6-year-old New Jersey boy dies after being shot in head by playmate
A 6-year-old boy shot in the head by his 4-year-old playmate died of his wounds as investigators in a New Jersey town tried to determine how the younger boy got hold of a loaded .22-caliber rifle and whether charges would be filed.
Under New Jersey law, gun owners are required to keep loaded weapons out of the hands of minors, but the 4-year-old living on a cul de sac in Toms River, N.J., was able to wander into his house Monday evening as his parents were outside. He came back out with the loaded weapon, a shot went off, and a bullet entered the head of 6-year-old Brandon Holt, who was sitting in a go-kart outside.
Brandon died Tuesday evening in a hospital, police said, as neighbors in the quiet community 70 miles south of New York City described how a warm Monday evening had turned chaotic. According to their accounts, and those of Police Chief Michael Mastronardy, parents of both the boys, who live along the same street in Toms River, were outside with the children as they played.
It is unclear whether the younger boy intentionally pulled the trigger or the gun went off accidentally. Mastronardy said the 4-year-old was about 45 feet away from Brandon when the shot rang out.
The mother of the 4-year-old dialed 911. Debi Coto, a neighbor, said a woman began running down the street trying to flag down the approaching ambulance. At first, she said, neighbors thought one of the boys, who had been playing outside all afternoon, had fallen.
But as police arrived and rushed with emergency medical workers into the backyard of a home, it became clear something else had happened.
Hours later, neighbors were questioning why a loaded gun had apparently been left unattended inside a home where a young child lived.
“After the little kids got shot up in Connecticut, you would think parents would be more vigilante when they have guns in the house,†said Claude Taylor, a neighbor, as he pulled his own child down the sidewalk in a red wagon.

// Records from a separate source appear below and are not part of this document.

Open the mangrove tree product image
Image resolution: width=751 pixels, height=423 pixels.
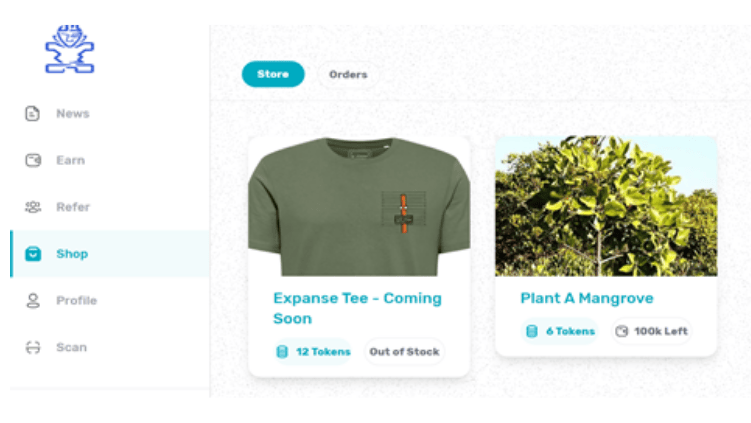click(x=606, y=206)
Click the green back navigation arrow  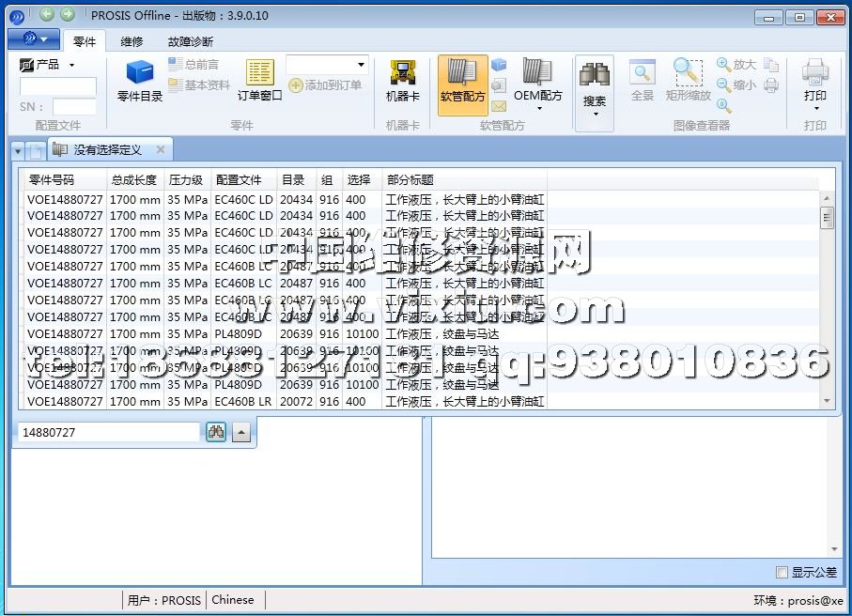coord(48,14)
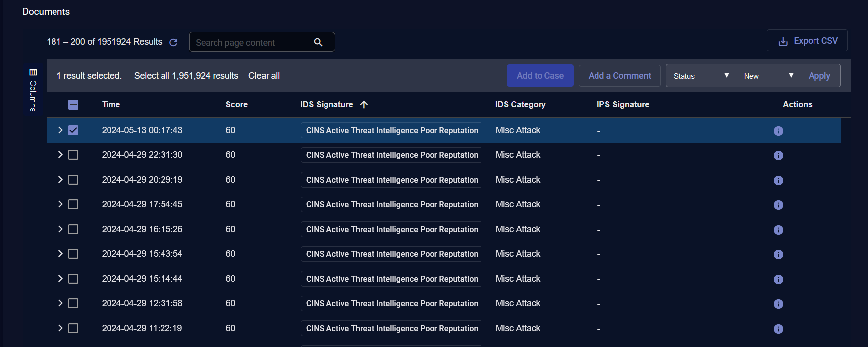Toggle the header select-all checkbox
868x347 pixels.
click(x=73, y=105)
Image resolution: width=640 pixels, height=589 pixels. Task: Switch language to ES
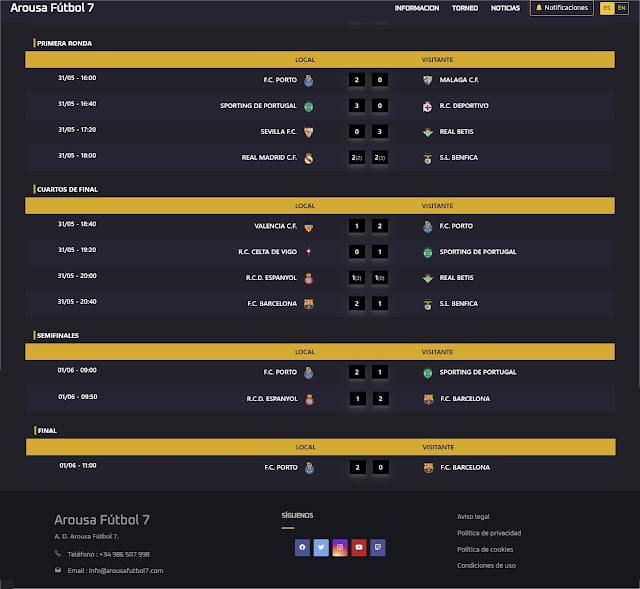[x=607, y=8]
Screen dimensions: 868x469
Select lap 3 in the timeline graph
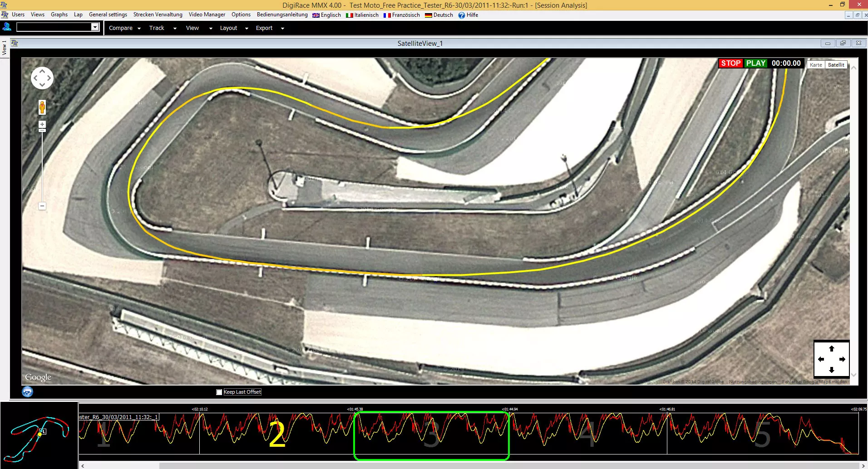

Taylor was referring to the Dec. 14 mass shooting of 20 first-graders and six school employees in Newtown, Conn., by 20-year-old Adam Lanza.
The shootings there prompted President Obama to push Congress to pass new gun laws, something the National Rifle Assn. and its advocates say would be unfair to law-abiding gun owners.
Brandon’s death was the second in three days to result from a child getting hold of a loaded weapon. In Tennessee on Saturday, another 4-year-old picked up a loaded weapon during a family cookout, firing off a shot that killed a 48-year-old woman. About 600 Americans die in accidental shootings every year, according to National Center for Injury Prevention and Control statistics.